Turbulent organisational contexts
In the general synthesis in the previous section, we identified that new forms of organisation and provision in health services have created complex segmented environments and boundaries. These
organisations are staffed by diverse occupational groups, each with their own cultures, internal divisions and hierarchies, and are characterised by numerous difficulties of co-ordination and
management of role boundaries (Allen, 1997). Somerset et al. (1999) described the problems of coordinating care between GPs and hospital outpatients, highlighting difficulties in inter-professional
communication and continuity. Petrou et al. (2001), though unable to analyse social class, identified the impact that a fragmented care delivery process has on the level of ante-natal care provided to women, with increased fragmentation leading to fewer ante-natal visits.
Though these studies do not focus specifically on issues of social disadvantage, we suggest that negotiating a patient career across these complex forms requires competence and vigilance on the part of
NCCSDO © 2005 109 patients that may be especially difficult to maintain for those who are socially disadvantaged. They may be less used to or less able to co-ordinate the work of their candidacy over these multiple forms, and may be vulnerable to dropping out of the system at various stages.
Again, severely deprived groups such as the homeless may be most vulnerable. Vostanis (1998) suggested that homeless families are vulnerable to problems of interagency co-ordination, and that there are often different definitions of need and statutory obligations used by agencies. The House of Commons Health Committee report on inequalities in access to maternity services (2003) also highlighted the difficulties of maintaining contact with women over multiple
boundaries, quoting a witness as saying that:
‘We do have a lot of problems about going across social services
boundaries. If you need to be in contact with social services then once a woman moves out of one area into another that [contact] seems to break down. Unless the midwife is following that woman through, the other services do not seem to do that… you are going to lose women if they do not have the confidence to keep in touch with the midwife or the services they are getting.’
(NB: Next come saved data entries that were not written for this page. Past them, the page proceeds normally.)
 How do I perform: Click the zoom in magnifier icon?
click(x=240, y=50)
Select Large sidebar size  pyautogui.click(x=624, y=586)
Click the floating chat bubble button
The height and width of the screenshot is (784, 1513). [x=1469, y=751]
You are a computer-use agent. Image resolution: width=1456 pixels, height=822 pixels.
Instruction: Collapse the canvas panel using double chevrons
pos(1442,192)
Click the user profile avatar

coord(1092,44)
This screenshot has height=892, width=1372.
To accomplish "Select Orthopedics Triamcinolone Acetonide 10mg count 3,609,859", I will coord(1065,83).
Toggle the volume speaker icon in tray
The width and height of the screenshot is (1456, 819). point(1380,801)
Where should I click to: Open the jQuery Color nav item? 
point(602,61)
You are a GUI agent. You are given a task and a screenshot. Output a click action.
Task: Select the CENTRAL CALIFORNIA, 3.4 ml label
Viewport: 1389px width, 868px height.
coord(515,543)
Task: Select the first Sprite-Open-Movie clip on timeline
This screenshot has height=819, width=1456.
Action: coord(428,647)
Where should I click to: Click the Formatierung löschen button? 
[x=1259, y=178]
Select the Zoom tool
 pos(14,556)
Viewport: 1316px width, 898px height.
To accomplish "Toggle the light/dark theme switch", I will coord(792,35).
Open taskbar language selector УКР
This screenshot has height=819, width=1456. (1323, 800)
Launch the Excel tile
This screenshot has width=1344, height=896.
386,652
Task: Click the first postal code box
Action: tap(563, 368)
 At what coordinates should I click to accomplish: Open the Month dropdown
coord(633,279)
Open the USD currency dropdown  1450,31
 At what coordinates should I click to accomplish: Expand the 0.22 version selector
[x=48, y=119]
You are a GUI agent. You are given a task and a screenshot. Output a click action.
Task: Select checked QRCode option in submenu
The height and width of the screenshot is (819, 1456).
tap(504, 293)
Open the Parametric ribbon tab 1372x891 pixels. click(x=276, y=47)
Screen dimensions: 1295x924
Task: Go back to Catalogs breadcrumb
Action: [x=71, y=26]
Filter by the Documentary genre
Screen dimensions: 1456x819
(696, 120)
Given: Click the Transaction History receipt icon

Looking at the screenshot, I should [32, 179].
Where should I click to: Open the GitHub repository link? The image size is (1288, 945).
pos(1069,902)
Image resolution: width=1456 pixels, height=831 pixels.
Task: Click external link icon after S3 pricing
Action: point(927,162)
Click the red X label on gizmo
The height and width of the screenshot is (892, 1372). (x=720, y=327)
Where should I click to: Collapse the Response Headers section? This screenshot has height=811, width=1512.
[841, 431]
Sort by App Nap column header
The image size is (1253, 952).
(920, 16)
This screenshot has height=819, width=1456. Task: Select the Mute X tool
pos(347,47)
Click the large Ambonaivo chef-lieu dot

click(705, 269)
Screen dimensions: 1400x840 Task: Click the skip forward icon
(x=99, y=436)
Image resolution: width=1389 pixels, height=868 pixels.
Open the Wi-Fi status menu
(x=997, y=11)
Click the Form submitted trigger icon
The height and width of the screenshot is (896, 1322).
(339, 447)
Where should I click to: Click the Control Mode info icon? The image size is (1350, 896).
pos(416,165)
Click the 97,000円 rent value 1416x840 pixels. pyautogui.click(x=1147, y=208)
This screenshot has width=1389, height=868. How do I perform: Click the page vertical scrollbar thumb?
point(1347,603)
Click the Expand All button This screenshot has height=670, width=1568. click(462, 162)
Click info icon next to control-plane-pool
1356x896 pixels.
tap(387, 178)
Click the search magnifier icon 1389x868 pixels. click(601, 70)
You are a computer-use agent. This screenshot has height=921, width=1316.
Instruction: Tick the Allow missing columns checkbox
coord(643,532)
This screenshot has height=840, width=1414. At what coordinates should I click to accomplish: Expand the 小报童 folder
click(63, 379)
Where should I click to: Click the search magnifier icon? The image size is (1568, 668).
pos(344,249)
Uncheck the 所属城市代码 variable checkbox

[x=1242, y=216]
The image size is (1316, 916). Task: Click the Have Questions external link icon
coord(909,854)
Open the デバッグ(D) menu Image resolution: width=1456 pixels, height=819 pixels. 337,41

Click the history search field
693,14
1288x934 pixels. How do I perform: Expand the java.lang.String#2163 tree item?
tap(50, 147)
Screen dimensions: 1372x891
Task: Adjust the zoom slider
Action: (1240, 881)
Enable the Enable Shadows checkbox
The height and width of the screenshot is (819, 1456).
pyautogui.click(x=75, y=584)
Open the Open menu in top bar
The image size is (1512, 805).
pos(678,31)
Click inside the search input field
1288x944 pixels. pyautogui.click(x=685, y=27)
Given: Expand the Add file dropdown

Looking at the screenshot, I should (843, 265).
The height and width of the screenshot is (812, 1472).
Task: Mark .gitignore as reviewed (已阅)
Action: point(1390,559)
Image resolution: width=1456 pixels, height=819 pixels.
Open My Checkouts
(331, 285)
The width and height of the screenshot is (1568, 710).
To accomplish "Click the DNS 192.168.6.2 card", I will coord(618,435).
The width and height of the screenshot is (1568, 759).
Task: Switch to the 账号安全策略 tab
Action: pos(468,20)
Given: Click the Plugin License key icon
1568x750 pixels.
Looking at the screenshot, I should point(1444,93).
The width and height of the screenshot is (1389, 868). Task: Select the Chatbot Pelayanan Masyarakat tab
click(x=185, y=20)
Summary: Organisational issues in negotiation
Socio-economically deprived people may be more likely to have patterns of entry to health service that are somewhat chaotic. There is a tendency for high use of easily permeable services and for ‘crisis’ presentations in the form of emergency admissions, possibly reflecting poorer overall health but also probably reflecting poorer health maintenance. Lower use of preventive services (for example asthma reviews) and non-attendance at out-patients appointments may reflect a lack of cultural alignment between the needs and priorities of people in socio-economically disadvantaged circumstances and the ways in which health services are organised.